----- EXCERPTED TEXT -----

Showing posts with label flogging. Show all posts
Showing posts with label flogging. Show all posts

Wednesday, April 7, 2010

The Curious Case of the Allegedly Fake Flogging Video

So, in the last few days, I was confronted by people who claimed that the infamous flogging video from Swat - you know, the one in which a burqa clad woman is held down by some bearded men while being publicly flogged and which caused immense disgust across Pakistan and the world exactly one year ago - had now been proved to be fake. Since I was clueless about any such news, they proceeded to inform me that not only had The News conclusively reported that the video was faked by an NGO (ostensibly to defame Pakistan and the righteous Muslims of Swat as well as to make it easier for the army to gather public opinion on its side for an operation against the Tehrik-e-Taliban Pakistan or TTP), but that even Kamran Khan had talked about the fakery on his programme on Geo.

-----

• [SHORT EXERCISE 1]: In the blog post, which newspaper was said to have reported that the flogging video was faked by an NGO?
• [SHORT EXERCISE 2]: Write out the part of the blog post that opens with the words containing "Wednesday, April 7, 2010" and closes with "programme on Geo.".

----- DATASET CONTENT -----

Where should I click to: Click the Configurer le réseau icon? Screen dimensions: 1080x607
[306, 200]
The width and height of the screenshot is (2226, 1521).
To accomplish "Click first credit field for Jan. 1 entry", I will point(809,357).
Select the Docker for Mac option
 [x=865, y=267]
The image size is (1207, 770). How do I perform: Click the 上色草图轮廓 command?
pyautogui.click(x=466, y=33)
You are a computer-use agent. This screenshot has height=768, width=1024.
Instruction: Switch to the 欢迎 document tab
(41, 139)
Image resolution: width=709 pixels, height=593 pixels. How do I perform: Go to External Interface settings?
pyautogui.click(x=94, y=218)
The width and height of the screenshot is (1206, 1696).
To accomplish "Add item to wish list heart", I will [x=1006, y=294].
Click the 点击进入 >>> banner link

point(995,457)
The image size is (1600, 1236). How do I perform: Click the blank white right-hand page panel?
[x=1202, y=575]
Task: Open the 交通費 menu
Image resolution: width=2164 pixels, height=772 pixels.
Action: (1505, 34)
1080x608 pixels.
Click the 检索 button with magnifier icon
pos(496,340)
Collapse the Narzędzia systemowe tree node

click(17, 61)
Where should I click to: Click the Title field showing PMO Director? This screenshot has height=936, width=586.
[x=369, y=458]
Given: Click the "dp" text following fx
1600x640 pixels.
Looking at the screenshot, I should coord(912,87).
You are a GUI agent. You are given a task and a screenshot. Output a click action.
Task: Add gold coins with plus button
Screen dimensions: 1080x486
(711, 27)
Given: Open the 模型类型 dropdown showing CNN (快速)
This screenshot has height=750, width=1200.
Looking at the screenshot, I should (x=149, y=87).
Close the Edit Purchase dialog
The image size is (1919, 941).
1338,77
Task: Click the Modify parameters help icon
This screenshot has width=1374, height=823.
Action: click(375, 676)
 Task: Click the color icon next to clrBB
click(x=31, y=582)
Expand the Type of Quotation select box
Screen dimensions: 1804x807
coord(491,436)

-----

• [CORRECT ANSWER 1]: The News

• [CORRECT ANSWER 2]:
Wednesday, April 7, 2010

The Curious Case of the Allegedly Fake Flogging Video

So, in the last few days, I was confronted by people who claimed that the infamous flogging video from Swat - you know, the one in which a burqa clad woman is held down by some bearded men while being publicly flogged and which caused immense disgust across Pakistan and the world exactly one year ago - had now been proved to be fake. Since I was clueless about any such news, they proceeded to inform me that not only had The News conclusively reported that the video was faked by an NGO (ostensibly to defame Pakistan and the righteous Muslims of Swat as well as to make it easier for the army to gather public opinion on its side for an operation against the Tehrik-e-Taliban Pakistan or TTP), but that even Kamran Khan had talked about the fakery on his programme on Geo.